The President saw the contest as a power struggle from which retreat would be disastrous. In his prior career as an academician, he had admired the way leaders in the British Parliament commanded loyalty from the party; the American chief executive, he believed, was entitled to no less. He tended to react personally to disagreement, and having made up his mind, he viewed dissension from Democrats as disloyal.
Outside the halls of Congress, support for the administration bill continued to grow. Many bankers, fearful that the chaos in the Senate Banking Committee could leave the country with no reform at all, rallied to Glass-Owen. Wade, the St. Louis banker who in September had called the bill “repulsive,” now did a complete flip. He was sure, he wrote reassuringly to Wilson, that the American people would not support a central bank. Glass-Owen was the only shot. Soon after, Glass debated Vanderlip at the Hotel Astor in New York, a gala event before eleven hundred people “gay with fashion and beauty.” Glass seemed to get the better of it. Vanderlip trashed the bill and pouted over the President’s refusal to see him; Glass’s defense of a regional system resonated with the high-toned crowd, many of whom were bankers.
Wilson and Glas
s got a further boost on election day: Democratic victories in New Jersey, Maryland, and Massachusetts were seen as a ratification of the first-year president.

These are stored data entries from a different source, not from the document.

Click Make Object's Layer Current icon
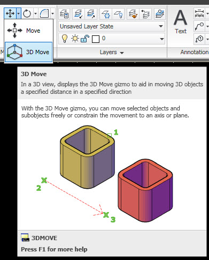This screenshot has height=260, width=209. (79, 14)
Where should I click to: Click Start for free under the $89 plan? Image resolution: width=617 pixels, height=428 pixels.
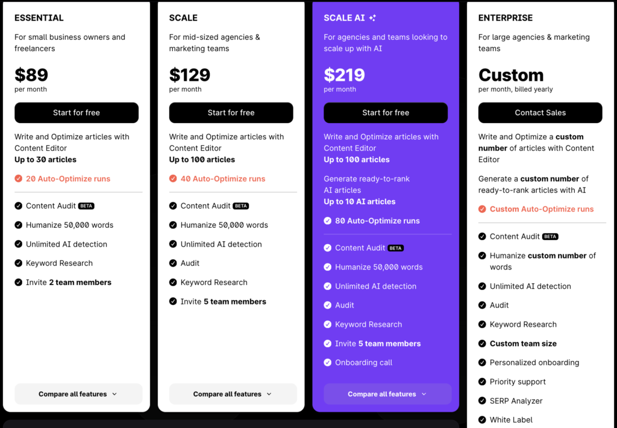pos(76,113)
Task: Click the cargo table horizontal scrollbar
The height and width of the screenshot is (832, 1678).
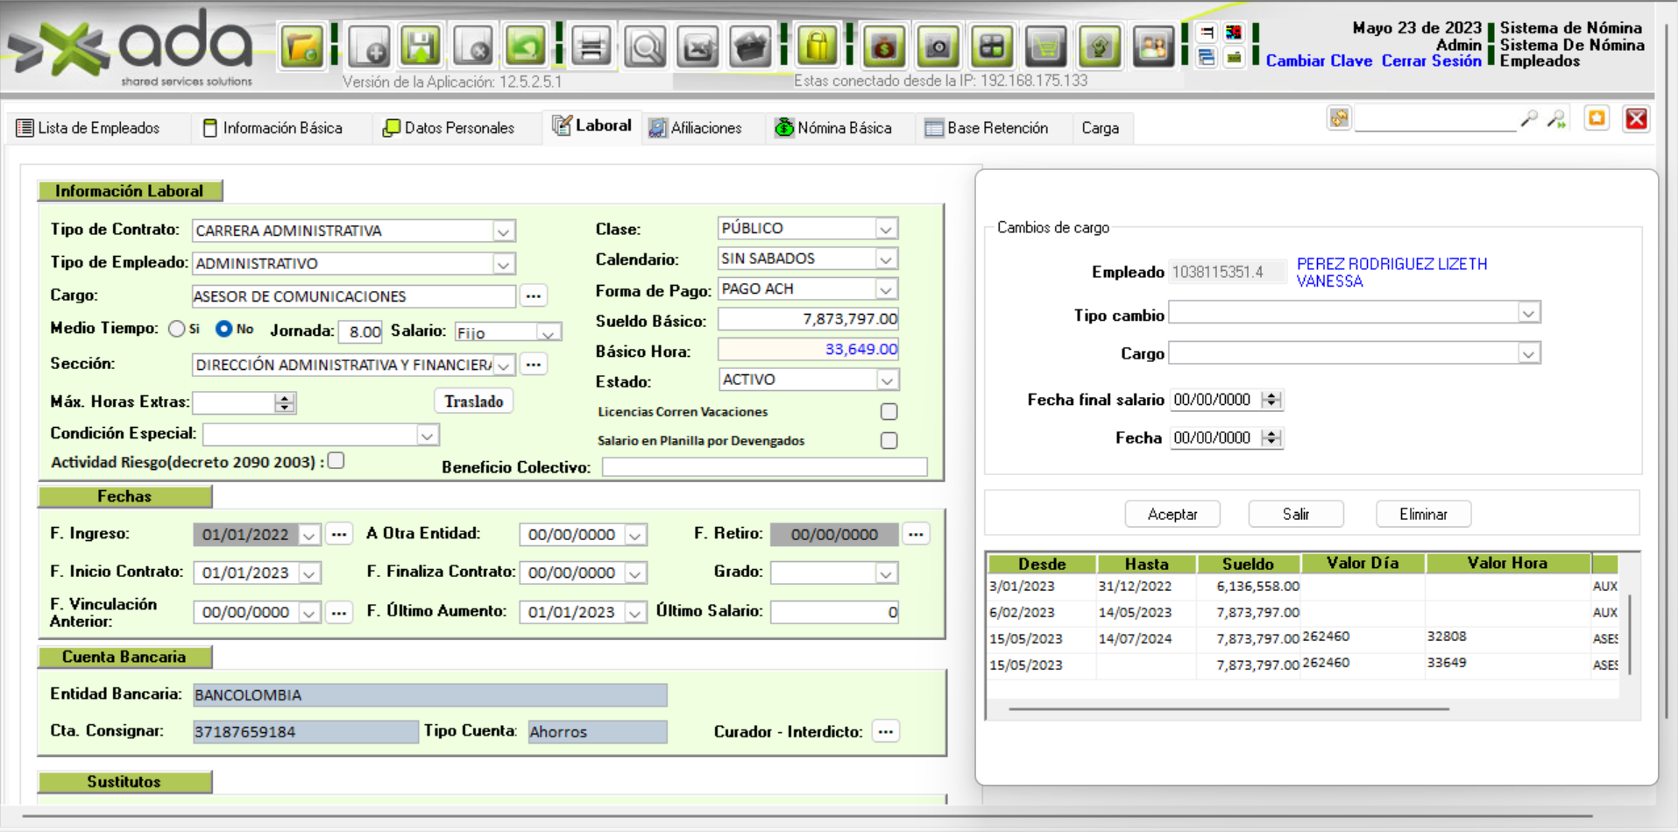Action: click(1228, 708)
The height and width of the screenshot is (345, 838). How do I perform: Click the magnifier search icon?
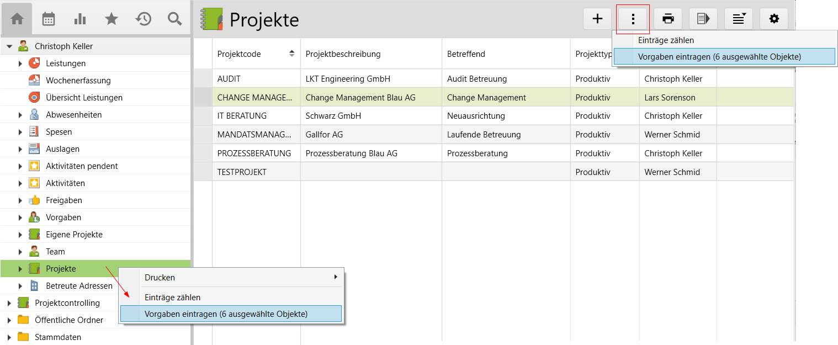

Just as important, New York City’s Democratic slate—handpicked by Tammany—was trounced. This weakened Senator O’Gorman’s base, lessening his inclination to challenge the President. Indeed, O’Gorman immediately began to vote on the administration’s side in the committee. Reed also began to waver. If O’Gorman was intimidated from further opposition, Link suggested, Reed was satisfied with his. Quietly, he abandoned the fight. Just days after the November 4 balloting, the committee (with the help of one Republican) reversed its previous action reducing the number of reserve banks.
Only Hitchcock continued to hold out. The senator bridled at Wilson’s efforts to meddle in the committee and refused to be either persuaded or pushed. Hitchcock’s implacable stance left the committee, in mid-November, firmly deadlocked at 6 votes to 6. The panel ruptured, its two factions now convening separately.
Vanderlip went on a speaking tour and boldly predicted that no legislation would be enacted until 1914, when he hoped a consensus would favor his plan. While he distanced himself from the Glass-Owen camp, Warburg, having just returned from Europe, avidly engaged the committee. Predictably, his energies were focused on making Glass-Owen more centralized by eliminating some of the Reserve Banks. Warburg’s evolving concern reflected his appreciation of the still vast distances that separated American cities in the era before commercial aviation. He envisioned that a dozen Reserve Banks would be uncoordinated and, in some cases, undercapitalized. (The total capital of all national banks was only $1 billion, heavily concentrated in the Northeast.) Moreover, Washington itself was a provincial capital and anything but a commercial center. Warburg favored establishing pillars of banking in a few major cities rather than entrust the system to, as he put it, “a set of men who are out of touch with the daily business of the county, and situated at Washington.”